Embedded content description: A Instagram post from Amanda with a picture of herself holding her gold medal and a message thanking her family, friends and support network for their support.

Setting the best example

Amanda says she’s “very, very” happy to have achieved her goal, and super proud to represent her mob – the Wemba Wemba and Guring-gai people – on the world stage.
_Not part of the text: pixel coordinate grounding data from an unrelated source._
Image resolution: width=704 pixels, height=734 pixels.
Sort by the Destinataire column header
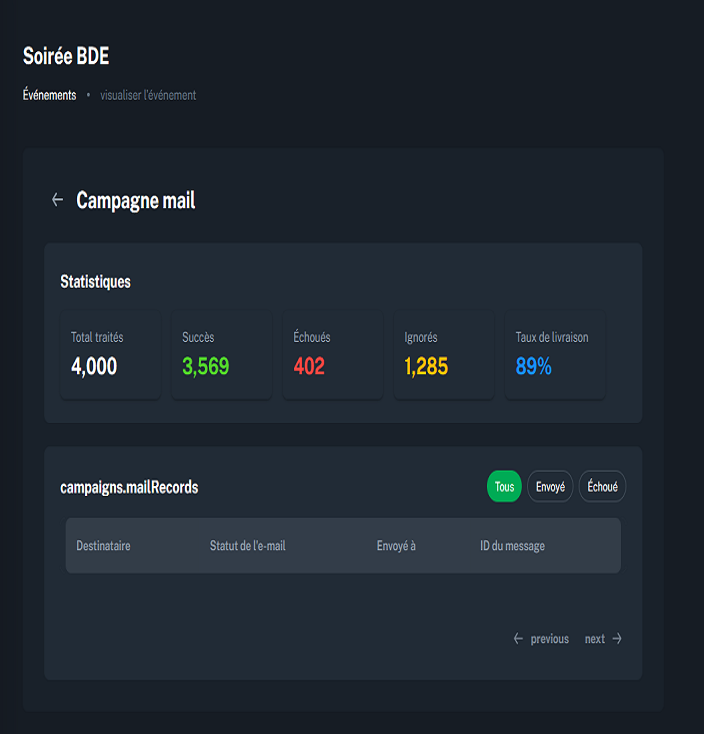point(103,546)
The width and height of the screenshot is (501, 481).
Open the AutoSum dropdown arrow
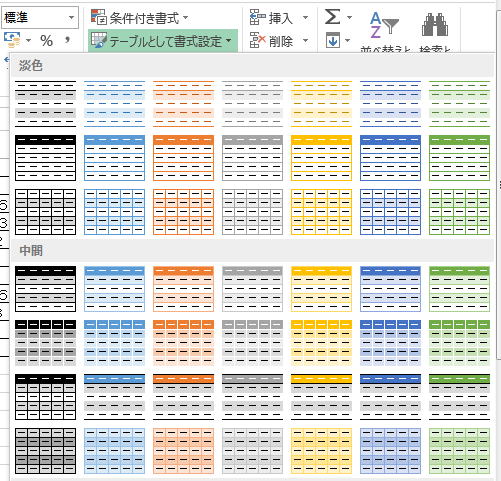(x=349, y=17)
And all while wearing a special Indigenous design, ‘The Journey’ on her racing suit!

Amanda is one of just one of three Indigenous athletes at the Paralympic Games this year.

“It’s important for me to set an example to other young Indigenous people,” she says, “and that they know there are other sports out there they can try.”

In 2017, Amanda was named NAIDOC Sportsperson of the Year in recognition of her amazing achievements as an athlete, and for the work she does mentoring young athletes with a disability and young Aboriginals in care.

Mentoring young Indigenous children is very close to Amanda’s heart. “I didn’t get that opportunity when I was at school,” she explains. “It’s important for Indigenous kids both with and without a disability to be mentored and to have that support.”

“In the short time I’ve been working with these kids I’ve seen them engage more with education and with sport, which is pretty cool to see.”

Next stop, Paris

After jetting back home for some well-deserved rest (we hope!), Amanda plans to continue with her mentoring role and jump right back into training.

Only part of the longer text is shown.